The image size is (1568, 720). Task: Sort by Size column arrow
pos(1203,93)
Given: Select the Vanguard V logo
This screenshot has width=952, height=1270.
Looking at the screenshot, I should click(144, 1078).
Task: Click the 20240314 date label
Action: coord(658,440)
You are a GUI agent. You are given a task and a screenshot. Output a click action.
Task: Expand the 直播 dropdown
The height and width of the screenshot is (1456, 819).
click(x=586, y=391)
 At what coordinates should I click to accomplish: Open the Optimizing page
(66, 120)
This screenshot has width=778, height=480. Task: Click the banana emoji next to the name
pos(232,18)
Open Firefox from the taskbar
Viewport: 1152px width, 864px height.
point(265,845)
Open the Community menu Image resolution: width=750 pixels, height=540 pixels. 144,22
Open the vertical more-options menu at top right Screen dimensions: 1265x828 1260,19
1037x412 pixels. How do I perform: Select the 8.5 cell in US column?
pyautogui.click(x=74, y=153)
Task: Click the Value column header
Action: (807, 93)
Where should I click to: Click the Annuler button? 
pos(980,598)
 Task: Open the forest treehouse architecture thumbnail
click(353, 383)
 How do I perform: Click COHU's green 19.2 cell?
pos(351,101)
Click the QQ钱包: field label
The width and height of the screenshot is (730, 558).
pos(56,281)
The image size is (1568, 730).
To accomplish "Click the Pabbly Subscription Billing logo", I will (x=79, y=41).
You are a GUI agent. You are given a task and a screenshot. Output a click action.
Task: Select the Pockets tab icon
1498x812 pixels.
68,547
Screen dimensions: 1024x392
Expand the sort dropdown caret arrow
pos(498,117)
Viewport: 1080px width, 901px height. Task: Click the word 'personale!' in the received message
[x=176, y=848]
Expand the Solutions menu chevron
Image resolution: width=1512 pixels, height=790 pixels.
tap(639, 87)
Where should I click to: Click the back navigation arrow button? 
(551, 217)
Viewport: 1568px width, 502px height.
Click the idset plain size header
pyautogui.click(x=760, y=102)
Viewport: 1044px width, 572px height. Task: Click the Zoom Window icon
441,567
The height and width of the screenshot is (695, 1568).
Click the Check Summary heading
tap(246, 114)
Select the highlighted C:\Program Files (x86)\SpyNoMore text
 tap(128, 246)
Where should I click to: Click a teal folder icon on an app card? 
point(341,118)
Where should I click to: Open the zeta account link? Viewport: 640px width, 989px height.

────────────────────────────────────────

Short problem » Put every line of the items above into a Markdown table with the columns Index and Entry, numbering each row and omitting blank lines.

Solution for this problem »
| Index | Entry |
|---|---|
| 1 | The image size is (1568, 720). Task: Sort by Size column arrow |
| 2 | pos(1203,93) |
| 3 | Given: Select the Vanguard V logo |
| 4 | This screenshot has width=952, height=1270. |
| 5 | Looking at the screenshot, I should click(144, 1078). |
| 6 | Task: Click the 20240314 date label |
| 7 | Action: coord(658,440) |
| 8 | You are a GUI agent. You are given a task and a screenshot. Output a click action. |
| 9 | Task: Expand the 直播 dropdown |
| 10 | The height and width of the screenshot is (1456, 819). |
| 11 | click(x=586, y=391) |
| 12 |  At what coordinates should I click to accomplish: Open the Optimizing page |
| 13 | (66, 120) |
| 14 | This screenshot has width=778, height=480. Task: Click the banana emoji next to the name |
| 15 | pos(232,18) |
| 16 | Open Firefox from the taskbar |
| 17 | Viewport: 1152px width, 864px height. |
| 18 | point(265,845) |
| 19 | Open the Community menu Image resolution: width=750 pixels, height=540 pixels. 144,22 |
| 20 | Open the vertical more-options menu at top right Screen dimensions: 1265x828 1260,19 |
| 21 | 1037x412 pixels. How do I perform: Select the 8.5 cell in US column? |
| 22 | pyautogui.click(x=74, y=153) |
| 23 | Task: Click the Value column header |
| 24 | Action: (807, 93) |
| 25 | Where should I click to: Click the Annuler button?  |
| 26 | pos(980,598) |
| 27 |  Task: Open the forest treehouse architecture thumbnail |
| 28 | click(353, 383) |
| 29 |  How do I perform: Click COHU's green 19.2 cell? |
| 30 | pos(351,101) |
| 31 | Click the QQ钱包: field label |
| 32 | The width and height of the screenshot is (730, 558). |
| 33 | pos(56,281) |
| 34 | The image size is (1568, 730). |
| 35 | To accomplish "Click the Pabbly Subscription Billing logo", I will (x=79, y=41). |
| 36 | You are a GUI agent. You are given a task and a screenshot. Output a click action. |
| 37 | Task: Select the Pockets tab icon |
| 38 | 1498x812 pixels. |
| 39 | 68,547 |
| 40 | Screen dimensions: 1024x392 |
| 41 | Expand the sort dropdown caret arrow |
| 42 | pos(498,117) |
| 43 | Viewport: 1080px width, 901px height. Task: Click the word 'personale!' in the received message |
| 44 | [x=176, y=848] |
| 45 | Expand the Solutions menu chevron |
| 46 | Image resolution: width=1512 pixels, height=790 pixels. |
| 47 | tap(639, 87) |
| 48 | Where should I click to: Click the back navigation arrow button?  |
| 49 | (551, 217) |
| 50 | Viewport: 1568px width, 502px height. |
| 51 | Click the idset plain size header |
| 52 | pyautogui.click(x=760, y=102) |
| 53 | Viewport: 1044px width, 572px height. Task: Click the Zoom Window icon |
| 54 | 441,567 |
| 55 | The height and width of the screenshot is (695, 1568). |
| 56 | Click the Check Summary heading |
| 57 | tap(246, 114) |
| 58 | Select the highlighted C:\Program Files (x86)\SpyNoMore text |
| 59 |  tap(128, 246) |
| 60 | Where should I click to: Click a teal folder icon on an app card?  |
| 61 | point(341,118) |
| 62 | Where should I click to: Open the zeta account link? Viewport: 640px width, 989px height. |